Posted: 2010-04-15T07:58:28-07:00
by sherwood168
I rotated an image at 90 degrees. The image theoretically should swap its width and height. However, I got different results:

Code: Select all

convert mouse.png -matte -virtual-pixel transparent -affine 0,1,-1,0,0,0,0 -transform +repage affine_rotate.png

identify mouse.png
mouse.png PNG 150x88 150x88+0+0 DirectClass 8-bit 13.0723kb

identify affine_rotate.png
affine_rotate.png PNG 90x152 90x152+0+0 DirectClass 8-bit 13.0879kb
The origial image has a dimension of 150X88. I expected that the result image dimension is 88X150 but I got 90X152.

I understand that it might be caused by inaccurate floating number math, but is there anyway to improve it so that rotation produces accurate results at 90, 180, 270 degrees?

Re: Affine transformatino not accurate

Posted: 2010-04-15T09:42:43-07:00
by snibgo
Very strange. You might want to post this in the bugs forum: viewforum.php?f=3

Meanwhile, you might try "-rotate 90".

Re: Affine transformatino not accurate

Posted: 2010-04-15T10:07:40-07:00
by snibgo
Incidentally, I don't get that problem on some trial images with IM 6.6.0-8 on Windows7. Can you post mouse.png? What IM version are you on?

Re: Affine transformatino not accurate

Posted: 2010-04-15T18:50:13-07:00
by anthony
The Affine transform IS accurate! The actual image size is not relevent! Image content is what is important here. and the Image content is correct!

The -affine -transform operators are actually calls to the newer +distort routine (which the older calls). This routine adds an extra pixel border around the distortion (with virtual offset (page)), to ensure that any semi-transparent edge anti-aliasing is not clipped, in the generic case.

For example if you did not just do a simple rotation, but also scaled the image by half, you will get some semi-transparent pixels around the edges, even if the original image would scale to exactly integer pixels.

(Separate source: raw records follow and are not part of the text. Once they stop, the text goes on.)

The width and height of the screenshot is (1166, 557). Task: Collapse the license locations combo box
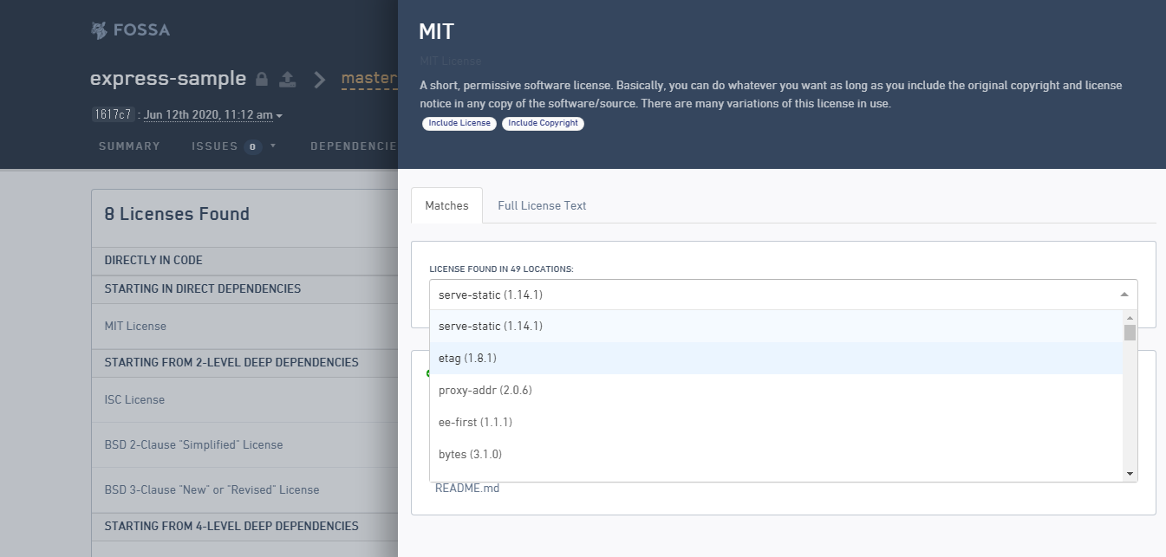tap(1124, 295)
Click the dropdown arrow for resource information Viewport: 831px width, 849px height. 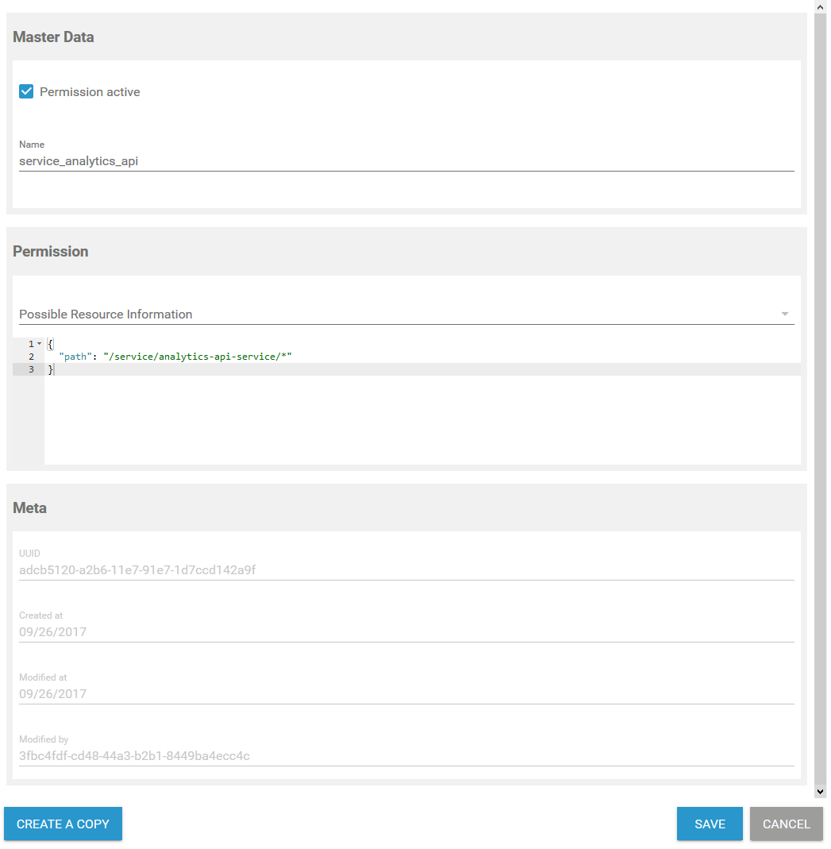coord(785,315)
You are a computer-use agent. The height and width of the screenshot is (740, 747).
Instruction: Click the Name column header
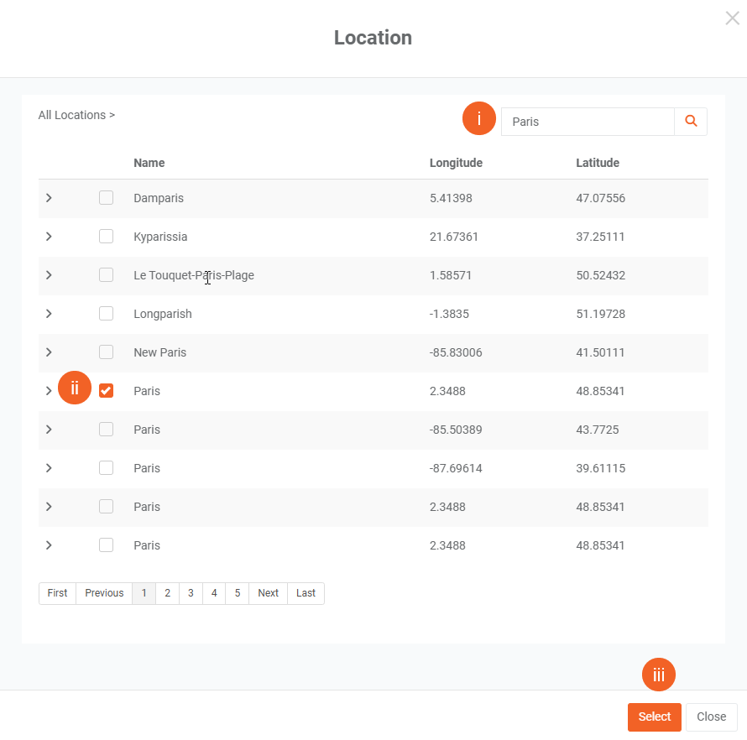click(x=149, y=163)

It also very much depends on the -interpolation and -filter settings that being used for the image resampling.

Examples of scaling and resizing images using Affine type transforms is covered in
IM Examples, Resizing of Scaling, Distort/Affine Resize - free-form resizing
http://www.imagemagick.org/Usage/resize/#distort

These examples are relevent regardless of if rotation is applied or not.

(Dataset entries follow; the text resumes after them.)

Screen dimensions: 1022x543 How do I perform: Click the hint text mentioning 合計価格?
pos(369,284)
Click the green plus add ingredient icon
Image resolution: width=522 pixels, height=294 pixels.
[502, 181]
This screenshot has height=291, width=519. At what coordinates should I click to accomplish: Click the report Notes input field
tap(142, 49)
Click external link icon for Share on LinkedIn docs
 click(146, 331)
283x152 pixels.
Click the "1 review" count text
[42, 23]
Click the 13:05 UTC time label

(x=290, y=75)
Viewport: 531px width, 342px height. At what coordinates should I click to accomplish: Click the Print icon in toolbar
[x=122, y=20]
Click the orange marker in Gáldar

Your rotation by 90 degrees is a very VERY special case, and not a generic case. If you want perfect 90 degree rotations, then you are better off using -rotate which does not include scaling or shearing components, and as such can handles 90 degree rotations as being 'special'.

Re: Affine transformatino not accurate

Posted: 2010-04-15T19:22:04-07:00
by snibgo
It might be a good thing if the documentation http://www.imagemagick.org/script/comma ... hp?#affine mentioned this additional pixel border.

Re: Affine transformatino not accurate

Posted: 2010-04-15T19:42:06-07:00
by anthony
snibgo wrote:It might be a good thing if the documentation http://www.imagemagick.org/script/comma ... hp?#affine mentioned this additional pixel border.
What it really should say is that it is really equivalent to +distort AffineProjection, and its output is a virtual canvas with a vitural offset (posibily negative).

As I said the image size is not important to distorted images, as long as it contains all the results.

What is important is correct image content and the correct offset for placement. Remember unlike a simple image -rotate. A affine rotation as a 'origin' or 'point of rotation' and in its most simplist usage, probably rotated the image completely out of the normal 'positive' space, around a fixed origin (such as the top left corner!). Even the older 'non-distort' version of -affine -transform did this!

You can see my older notes on using Affine Transformations in...
Affine Matrix Transforms (a separate sub-page of examples)
http://www.imagemagick.org/Usage/distorts/affine/

NOTE the heavy use of +repage to delete the virtual offsets from image results!

The only reason -affine still exists as an option is that it provides an alternative method of setting an affine distortion for the -draw command. +distort should really be used instead.